さんこう(起工1921年5月、進水1922年12月、竣工1923年7月)

 

起重機船 さんこう 〜経歴〜

02_起重機船さんこう
(画像はwikipediaより転載)

 

 起重機船さんこうは、1921年にイギリスのコーワンズ・シャルドン社で製造された建造当時では世界最大の起重機船であった。部品として日本に輸入され、三菱重工神戸造船所で起工、1923年に竣工する。1937年には水中速力21ノットという当時としてはケタ違いに高速であった71号艦(潜水艦)の進水作業を行い、戦艦大和の建造にも活躍した。太平洋戦争開戦後の1943年には戦艦伊勢の航空戦艦化改装作業や水上機母艦千歳艦橋部取付を行う。

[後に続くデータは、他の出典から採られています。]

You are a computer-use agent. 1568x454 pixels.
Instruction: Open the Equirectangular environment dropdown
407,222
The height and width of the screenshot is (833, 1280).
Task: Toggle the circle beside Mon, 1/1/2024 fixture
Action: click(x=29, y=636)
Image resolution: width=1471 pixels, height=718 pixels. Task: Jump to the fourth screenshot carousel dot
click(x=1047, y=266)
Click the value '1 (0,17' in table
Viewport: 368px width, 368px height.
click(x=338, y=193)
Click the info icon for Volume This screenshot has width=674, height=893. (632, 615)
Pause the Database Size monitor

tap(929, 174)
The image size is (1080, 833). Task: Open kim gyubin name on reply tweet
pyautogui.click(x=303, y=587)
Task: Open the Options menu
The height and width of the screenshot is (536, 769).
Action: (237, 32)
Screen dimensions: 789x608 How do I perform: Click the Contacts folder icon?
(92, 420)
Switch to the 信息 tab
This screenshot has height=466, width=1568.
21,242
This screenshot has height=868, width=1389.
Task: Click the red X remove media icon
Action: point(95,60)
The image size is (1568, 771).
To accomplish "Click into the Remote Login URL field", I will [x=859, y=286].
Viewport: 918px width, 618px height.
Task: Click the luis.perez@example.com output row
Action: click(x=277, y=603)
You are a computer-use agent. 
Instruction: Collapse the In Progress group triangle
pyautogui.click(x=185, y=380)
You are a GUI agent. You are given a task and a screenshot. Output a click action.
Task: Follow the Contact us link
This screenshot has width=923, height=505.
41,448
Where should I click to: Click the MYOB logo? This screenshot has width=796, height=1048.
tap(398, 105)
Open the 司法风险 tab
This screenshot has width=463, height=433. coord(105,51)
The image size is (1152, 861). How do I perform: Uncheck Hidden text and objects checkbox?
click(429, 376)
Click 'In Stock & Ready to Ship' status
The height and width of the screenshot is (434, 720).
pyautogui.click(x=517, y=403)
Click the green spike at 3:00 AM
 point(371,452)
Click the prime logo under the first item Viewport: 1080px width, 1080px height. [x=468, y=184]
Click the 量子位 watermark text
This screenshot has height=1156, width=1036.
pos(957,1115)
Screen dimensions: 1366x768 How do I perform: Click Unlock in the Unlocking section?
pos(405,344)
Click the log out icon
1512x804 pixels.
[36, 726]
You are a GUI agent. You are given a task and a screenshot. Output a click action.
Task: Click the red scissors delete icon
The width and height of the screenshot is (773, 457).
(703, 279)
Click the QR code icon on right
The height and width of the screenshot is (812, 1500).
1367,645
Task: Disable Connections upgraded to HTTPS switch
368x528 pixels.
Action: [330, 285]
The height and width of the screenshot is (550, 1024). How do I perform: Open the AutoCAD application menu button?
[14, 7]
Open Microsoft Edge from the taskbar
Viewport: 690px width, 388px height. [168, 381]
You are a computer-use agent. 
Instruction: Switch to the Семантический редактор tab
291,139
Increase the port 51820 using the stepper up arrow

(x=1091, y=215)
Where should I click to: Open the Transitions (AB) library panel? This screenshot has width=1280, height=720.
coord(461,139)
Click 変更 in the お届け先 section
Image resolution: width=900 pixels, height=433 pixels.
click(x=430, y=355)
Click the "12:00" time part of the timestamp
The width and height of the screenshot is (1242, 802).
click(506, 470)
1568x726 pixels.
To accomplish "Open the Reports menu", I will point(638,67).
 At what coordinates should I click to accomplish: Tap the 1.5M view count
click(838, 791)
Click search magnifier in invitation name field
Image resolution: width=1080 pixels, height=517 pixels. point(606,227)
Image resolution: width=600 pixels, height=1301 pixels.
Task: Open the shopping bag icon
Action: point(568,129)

 終戦後の1946年には航空戦艦伊勢、日向、巡洋戦艦榛名の解体作業、1947年には日露戦争以来の殊勲艦である巡洋艦出雲の解体作業、1948年には呂27号潜水艦の解体作業を行う。1974年には沖縄国際海洋博覧会の海上実験都市アクアポリスの建造にも携わった。近年では岩国基地拡張工事、2015年には新笠岡港での大型変圧器揚陸に活躍した。現在は日興産業株式会社(広島県)所有のクレーン船として活躍している。

 

起重機船 さんこう(模型)

 

トミーテック 1/700 技MIX KC03 300t 海上起重機船 公称3324号

 伝説の起重機船さんこうが模型化しているのはあまり知られていない。発売しているのはトミーテックで艦船模型の一般的なサイズである1/700スケール。同スケールの艦船は多いので色々遊べそうだ。